* **Problem**:
Among the entries, which lines carry the string "right"? Copy every one.

* **Available data**:
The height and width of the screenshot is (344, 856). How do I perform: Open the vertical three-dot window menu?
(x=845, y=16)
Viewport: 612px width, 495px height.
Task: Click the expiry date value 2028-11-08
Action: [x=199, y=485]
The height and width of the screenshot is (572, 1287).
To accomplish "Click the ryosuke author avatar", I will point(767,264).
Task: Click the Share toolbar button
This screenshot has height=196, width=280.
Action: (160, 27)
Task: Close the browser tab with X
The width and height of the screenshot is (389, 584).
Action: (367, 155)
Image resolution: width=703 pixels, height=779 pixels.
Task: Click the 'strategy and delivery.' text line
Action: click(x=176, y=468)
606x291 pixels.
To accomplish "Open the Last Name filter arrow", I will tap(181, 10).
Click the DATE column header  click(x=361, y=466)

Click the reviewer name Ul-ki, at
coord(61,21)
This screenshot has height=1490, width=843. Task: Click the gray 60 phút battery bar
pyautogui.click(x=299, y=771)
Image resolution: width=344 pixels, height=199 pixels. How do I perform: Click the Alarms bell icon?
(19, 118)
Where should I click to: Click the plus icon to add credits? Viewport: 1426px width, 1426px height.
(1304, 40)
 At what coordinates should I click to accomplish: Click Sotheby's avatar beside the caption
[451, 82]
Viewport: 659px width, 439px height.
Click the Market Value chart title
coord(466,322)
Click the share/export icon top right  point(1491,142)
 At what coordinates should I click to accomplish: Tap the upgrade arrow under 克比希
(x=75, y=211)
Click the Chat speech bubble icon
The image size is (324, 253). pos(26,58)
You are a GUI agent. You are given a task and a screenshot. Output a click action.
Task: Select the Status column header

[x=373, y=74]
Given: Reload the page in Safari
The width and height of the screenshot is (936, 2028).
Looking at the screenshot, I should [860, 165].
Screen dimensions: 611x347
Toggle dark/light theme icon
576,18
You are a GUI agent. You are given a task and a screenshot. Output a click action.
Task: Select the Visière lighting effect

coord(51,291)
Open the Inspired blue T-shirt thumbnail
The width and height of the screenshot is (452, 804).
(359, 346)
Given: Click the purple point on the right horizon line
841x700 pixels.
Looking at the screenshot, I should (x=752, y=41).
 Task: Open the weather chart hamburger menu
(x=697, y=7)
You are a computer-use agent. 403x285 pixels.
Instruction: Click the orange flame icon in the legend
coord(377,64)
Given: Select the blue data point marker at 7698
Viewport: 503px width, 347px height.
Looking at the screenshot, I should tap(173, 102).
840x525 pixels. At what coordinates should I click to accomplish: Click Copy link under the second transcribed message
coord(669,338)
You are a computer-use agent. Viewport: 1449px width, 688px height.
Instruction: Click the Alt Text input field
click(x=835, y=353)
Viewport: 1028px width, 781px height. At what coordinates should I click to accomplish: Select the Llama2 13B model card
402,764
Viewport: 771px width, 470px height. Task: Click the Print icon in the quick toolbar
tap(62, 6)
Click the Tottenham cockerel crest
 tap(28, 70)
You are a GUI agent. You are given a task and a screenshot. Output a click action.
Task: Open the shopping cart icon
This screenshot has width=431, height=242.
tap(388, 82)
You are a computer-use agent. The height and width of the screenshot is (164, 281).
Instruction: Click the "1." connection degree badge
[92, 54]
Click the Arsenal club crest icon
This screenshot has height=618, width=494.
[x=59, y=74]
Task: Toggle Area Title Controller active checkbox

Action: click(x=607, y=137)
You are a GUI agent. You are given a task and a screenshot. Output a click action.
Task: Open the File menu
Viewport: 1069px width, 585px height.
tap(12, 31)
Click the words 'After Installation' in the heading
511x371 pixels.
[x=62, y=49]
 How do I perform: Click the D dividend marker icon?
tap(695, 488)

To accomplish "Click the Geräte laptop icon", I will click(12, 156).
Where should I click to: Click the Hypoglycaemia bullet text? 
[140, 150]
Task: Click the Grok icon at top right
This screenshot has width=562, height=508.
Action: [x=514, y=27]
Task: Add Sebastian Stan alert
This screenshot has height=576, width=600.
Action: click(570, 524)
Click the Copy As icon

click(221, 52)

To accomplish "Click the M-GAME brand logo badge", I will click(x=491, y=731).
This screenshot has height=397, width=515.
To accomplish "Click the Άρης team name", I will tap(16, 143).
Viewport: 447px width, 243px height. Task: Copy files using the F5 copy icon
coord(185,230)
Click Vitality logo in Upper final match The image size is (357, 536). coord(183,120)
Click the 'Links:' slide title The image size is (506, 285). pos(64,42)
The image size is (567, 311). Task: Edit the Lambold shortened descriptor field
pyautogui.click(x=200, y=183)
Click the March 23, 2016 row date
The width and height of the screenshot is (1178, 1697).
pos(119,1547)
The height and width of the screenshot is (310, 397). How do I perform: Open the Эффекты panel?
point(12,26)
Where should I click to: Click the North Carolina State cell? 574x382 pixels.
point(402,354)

* **Task solution**:
Click the share/export icon top right  point(1491,142)
Given: Click the purple point on the right horizon line
Task: Click the Grok icon at top right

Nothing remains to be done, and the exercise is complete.